In [None]:
import boto3
import botocore.session
from boto3.s3.transfer import TransferConfig
import os
from pyspark.sql import SparkSession
from pyspark.sql.functions import regexp_extract, col, split, udf, \
                                  split, monotonically_increasing_id
from pyspark.ml.feature import StringIndexer
from pyspark import SparkConf, SparkContext
from pyspark.sql.types import StringType, ArrayType, DoubleType
import io
from PIL import Image
import numpy as np
from pyspark.mllib.feature import StandardScaler, StandardScalerModel
from pyspark.ml.linalg import Vectors, VectorUDT
from pyspark.mllib.linalg.distributed import RowMatrix
from pyspark.ml.feature import StandardScaler, PCA
from datetime import datetime
from pyspark.ml import Pipeline
from pyspark.ml.functions import vector_to_array
import re

In [None]:
# Tensorflow 2 = INFO and WARNING messages are not printed

os.environ['TF_CPP_MIN_LOG_LEVEL'] = '3'

from keras.applications.vgg16 import VGG16

<h1>Set UP

<h6>Pyspark Config

In [None]:
session = botocore.session.get_session()
credentials = session.get_credentials()

os.environ['PYSPARK_SUBMIT_ARGS'] = \
    '--packages com.amazonaws:aws-java-sdk-pom:1.12.249,org.apache.hadoop:hadoop-aws:3.3.1 pyspark-shell'

In [None]:
spark = SparkSession \
    .builder\
    .appName("ETL Pipeline")\
    .master("local[2]")\
    .config("spark.hadoop.fs.s3a.access.key", credentials.access_key)\
    .config("spark.hadoop.fs.s3a.secret.key", credentials.secret_key)\
    .config("spark.hadoop.fs.s3a.impl", "org.apache.hadoop.fs.s3a.S3AFileSystem")\
    .getOrCreate()

In [None]:
spark

<h6>Bucket

In [None]:
s3_object_path = "s3a://oc-project-8-bucket/Sub_S3/**"

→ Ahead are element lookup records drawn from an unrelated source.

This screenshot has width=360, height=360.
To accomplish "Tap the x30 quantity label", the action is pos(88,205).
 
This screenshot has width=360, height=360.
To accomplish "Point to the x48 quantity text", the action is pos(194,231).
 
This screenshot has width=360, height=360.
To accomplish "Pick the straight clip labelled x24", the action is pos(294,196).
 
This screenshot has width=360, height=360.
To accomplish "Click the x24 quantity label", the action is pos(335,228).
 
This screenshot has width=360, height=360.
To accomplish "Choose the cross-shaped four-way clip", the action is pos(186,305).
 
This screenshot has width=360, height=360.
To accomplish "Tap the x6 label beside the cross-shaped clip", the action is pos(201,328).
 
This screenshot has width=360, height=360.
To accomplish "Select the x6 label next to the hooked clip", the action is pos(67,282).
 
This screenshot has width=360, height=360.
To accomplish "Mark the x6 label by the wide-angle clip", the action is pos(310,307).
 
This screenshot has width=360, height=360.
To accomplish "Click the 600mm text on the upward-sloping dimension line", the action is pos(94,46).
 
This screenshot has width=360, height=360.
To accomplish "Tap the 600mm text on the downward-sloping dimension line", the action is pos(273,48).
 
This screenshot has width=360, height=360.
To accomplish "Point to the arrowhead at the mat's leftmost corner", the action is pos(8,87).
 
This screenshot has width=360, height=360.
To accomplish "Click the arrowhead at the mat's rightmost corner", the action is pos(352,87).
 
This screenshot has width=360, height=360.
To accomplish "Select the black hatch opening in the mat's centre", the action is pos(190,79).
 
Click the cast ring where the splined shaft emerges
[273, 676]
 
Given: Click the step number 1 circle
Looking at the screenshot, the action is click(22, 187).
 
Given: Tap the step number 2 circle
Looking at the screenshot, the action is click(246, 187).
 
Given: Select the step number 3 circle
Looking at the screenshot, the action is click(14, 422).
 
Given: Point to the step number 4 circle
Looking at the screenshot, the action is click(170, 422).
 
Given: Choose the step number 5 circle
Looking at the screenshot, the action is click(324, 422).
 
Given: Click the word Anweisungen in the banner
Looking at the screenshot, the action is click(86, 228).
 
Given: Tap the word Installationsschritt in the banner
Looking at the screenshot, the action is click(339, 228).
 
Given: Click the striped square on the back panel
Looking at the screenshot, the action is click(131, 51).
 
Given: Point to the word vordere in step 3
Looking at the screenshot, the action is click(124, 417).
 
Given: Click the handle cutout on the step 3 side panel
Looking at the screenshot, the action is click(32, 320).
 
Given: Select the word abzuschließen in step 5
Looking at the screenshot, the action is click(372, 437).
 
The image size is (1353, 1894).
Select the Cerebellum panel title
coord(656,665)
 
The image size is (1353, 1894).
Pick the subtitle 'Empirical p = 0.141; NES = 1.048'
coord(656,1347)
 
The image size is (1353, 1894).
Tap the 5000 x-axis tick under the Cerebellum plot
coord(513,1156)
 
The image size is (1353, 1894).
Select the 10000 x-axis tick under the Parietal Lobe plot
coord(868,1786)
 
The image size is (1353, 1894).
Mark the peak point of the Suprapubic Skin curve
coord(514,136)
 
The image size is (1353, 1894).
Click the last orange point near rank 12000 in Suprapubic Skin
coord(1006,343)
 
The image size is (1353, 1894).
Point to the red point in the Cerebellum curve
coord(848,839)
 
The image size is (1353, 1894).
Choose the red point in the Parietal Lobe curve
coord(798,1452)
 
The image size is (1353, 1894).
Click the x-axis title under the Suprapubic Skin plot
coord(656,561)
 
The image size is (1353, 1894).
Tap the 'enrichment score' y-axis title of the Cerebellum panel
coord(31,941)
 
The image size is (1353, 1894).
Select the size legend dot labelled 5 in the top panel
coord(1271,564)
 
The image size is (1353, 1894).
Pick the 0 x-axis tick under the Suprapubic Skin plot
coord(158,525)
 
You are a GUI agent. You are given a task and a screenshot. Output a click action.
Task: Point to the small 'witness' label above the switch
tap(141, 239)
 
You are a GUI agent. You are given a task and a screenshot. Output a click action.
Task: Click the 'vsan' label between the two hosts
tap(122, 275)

<h6> Tensorflow Model (VGG16)

In [None]:
model = VGG16(weights="imagenet",
                     pooling='max', 
                     include_top=False,
                     input_shape=(224, 224, 3))

for layer in model.layers:
            layer.trainable = False

model.compile()
model.summary()

<h6>UDF

In [None]:
# Functions

def feature_extract(bytes_type):

    lambda_list = np.asarray(Image.open(io.BytesIO(bytes_type)).resize((224,224)))
    
    vectorized = model.predict(np.array([lambda_list])).tolist()[0]
                             
    return vectorized

def extract_label(path):
    
    splitted_list = re.split('/', path)
    
    return splitted_list[4]

# UDFs

feature_extract_UDF = udf(lambda x: feature_extract(x), ArrayType(DoubleType()))

to_vector_UDF = udf(lambda x: Vectors.dense(x), VectorUDT())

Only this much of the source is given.